*** Block opens ***

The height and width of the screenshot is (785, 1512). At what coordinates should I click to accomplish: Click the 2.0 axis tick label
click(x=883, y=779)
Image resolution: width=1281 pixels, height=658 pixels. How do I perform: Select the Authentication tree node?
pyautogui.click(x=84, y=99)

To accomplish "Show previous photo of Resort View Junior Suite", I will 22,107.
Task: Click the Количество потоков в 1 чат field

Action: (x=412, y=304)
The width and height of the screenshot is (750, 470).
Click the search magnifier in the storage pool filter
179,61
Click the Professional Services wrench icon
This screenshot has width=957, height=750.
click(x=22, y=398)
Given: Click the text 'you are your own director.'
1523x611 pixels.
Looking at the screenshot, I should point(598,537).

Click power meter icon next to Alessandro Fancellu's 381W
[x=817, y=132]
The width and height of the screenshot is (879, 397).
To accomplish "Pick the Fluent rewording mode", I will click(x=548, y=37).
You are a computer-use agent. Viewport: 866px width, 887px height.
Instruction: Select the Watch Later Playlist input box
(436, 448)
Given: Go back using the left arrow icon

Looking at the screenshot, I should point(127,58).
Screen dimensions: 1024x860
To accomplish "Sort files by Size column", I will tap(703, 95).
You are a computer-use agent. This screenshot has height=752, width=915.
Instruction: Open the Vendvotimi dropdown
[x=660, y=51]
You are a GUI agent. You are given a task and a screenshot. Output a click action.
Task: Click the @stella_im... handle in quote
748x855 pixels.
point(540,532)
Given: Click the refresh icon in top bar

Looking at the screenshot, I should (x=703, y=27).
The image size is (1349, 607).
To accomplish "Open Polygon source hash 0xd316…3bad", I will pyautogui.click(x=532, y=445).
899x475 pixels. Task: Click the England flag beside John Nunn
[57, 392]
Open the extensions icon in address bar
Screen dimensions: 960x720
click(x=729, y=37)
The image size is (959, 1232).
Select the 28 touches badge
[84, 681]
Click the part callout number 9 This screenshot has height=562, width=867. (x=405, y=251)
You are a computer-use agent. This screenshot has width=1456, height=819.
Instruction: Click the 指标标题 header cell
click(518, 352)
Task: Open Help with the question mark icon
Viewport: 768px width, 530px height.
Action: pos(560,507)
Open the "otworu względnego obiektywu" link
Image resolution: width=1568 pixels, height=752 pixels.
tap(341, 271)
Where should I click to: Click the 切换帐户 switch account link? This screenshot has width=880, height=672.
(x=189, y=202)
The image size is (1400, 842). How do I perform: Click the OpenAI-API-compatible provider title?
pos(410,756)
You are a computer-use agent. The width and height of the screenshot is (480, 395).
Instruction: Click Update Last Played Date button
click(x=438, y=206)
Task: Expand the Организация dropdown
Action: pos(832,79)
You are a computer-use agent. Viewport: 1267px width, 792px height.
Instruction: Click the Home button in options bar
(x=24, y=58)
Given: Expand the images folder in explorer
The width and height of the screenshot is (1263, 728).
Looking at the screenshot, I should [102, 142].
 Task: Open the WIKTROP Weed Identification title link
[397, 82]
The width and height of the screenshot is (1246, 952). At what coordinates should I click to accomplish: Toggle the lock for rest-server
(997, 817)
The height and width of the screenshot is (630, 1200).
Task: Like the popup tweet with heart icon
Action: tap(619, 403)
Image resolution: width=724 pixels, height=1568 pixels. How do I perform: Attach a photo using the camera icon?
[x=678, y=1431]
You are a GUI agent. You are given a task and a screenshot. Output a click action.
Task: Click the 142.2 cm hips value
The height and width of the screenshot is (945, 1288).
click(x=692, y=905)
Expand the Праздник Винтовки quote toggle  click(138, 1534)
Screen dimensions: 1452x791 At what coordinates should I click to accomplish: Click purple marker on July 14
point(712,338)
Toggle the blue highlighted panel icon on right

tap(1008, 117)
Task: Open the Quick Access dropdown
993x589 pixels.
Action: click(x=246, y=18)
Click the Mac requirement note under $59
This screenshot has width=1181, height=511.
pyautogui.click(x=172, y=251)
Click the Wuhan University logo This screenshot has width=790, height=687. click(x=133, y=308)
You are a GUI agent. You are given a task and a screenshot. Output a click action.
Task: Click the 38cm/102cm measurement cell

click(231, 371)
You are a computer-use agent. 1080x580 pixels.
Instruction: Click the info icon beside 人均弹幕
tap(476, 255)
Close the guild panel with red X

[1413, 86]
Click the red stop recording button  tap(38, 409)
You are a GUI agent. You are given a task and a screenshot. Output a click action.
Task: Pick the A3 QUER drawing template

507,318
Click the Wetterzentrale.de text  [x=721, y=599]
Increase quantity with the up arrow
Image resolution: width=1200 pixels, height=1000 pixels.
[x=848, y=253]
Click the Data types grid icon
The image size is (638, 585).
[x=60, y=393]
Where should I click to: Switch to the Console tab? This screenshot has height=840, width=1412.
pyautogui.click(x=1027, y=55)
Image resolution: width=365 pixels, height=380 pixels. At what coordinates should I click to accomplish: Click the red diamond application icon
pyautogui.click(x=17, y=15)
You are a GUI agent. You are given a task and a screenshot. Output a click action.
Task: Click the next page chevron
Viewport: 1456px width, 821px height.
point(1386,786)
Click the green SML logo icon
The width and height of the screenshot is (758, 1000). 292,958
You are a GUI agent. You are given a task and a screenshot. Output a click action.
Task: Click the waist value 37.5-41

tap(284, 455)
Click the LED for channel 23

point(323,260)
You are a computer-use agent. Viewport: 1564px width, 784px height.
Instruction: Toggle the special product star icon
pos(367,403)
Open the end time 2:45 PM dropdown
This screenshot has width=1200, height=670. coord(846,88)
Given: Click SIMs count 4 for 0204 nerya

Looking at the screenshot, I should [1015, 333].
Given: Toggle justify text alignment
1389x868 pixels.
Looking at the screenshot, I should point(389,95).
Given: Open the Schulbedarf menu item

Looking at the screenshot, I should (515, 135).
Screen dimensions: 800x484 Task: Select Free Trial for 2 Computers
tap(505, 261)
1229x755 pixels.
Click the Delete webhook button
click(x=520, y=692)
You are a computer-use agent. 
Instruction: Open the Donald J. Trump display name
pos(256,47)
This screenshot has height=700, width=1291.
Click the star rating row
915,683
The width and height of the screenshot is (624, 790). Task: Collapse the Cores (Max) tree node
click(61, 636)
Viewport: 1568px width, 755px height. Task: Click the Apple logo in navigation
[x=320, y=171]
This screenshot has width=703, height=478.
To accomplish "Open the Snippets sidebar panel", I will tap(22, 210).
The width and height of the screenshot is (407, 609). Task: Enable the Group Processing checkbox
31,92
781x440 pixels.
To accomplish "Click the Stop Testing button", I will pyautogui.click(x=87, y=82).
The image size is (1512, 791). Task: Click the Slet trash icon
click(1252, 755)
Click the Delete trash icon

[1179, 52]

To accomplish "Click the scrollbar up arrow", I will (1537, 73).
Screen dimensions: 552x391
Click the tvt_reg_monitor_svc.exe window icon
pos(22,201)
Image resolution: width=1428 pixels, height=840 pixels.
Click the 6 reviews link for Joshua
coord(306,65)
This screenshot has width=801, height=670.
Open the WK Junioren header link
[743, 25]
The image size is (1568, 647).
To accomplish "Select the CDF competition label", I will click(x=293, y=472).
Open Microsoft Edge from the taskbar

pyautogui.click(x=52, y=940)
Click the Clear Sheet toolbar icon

*** Block closes ***

- _TASK DETAILS_
Exact duplication is required for the lines above, from the line that contains "Given: Open the Schulbedarf menu item" to the line that contains "781x440 pixels.", inclusive; omit all others.

- _FINISHED EXERCISE_
Given: Open the Schulbedarf menu item

Looking at the screenshot, I should (515, 135).
Screen dimensions: 800x484 Task: Select Free Trial for 2 Computers
tap(505, 261)
1229x755 pixels.
Click the Delete webhook button
click(x=520, y=692)
You are a computer-use agent. 
Instruction: Open the Donald J. Trump display name
pos(256,47)
This screenshot has height=700, width=1291.
Click the star rating row
915,683
The width and height of the screenshot is (624, 790). Task: Collapse the Cores (Max) tree node
click(61, 636)
Viewport: 1568px width, 755px height. Task: Click the Apple logo in navigation
[x=320, y=171]
This screenshot has width=703, height=478.
To accomplish "Open the Snippets sidebar panel", I will tap(22, 210).
The width and height of the screenshot is (407, 609). Task: Enable the Group Processing checkbox
31,92
781x440 pixels.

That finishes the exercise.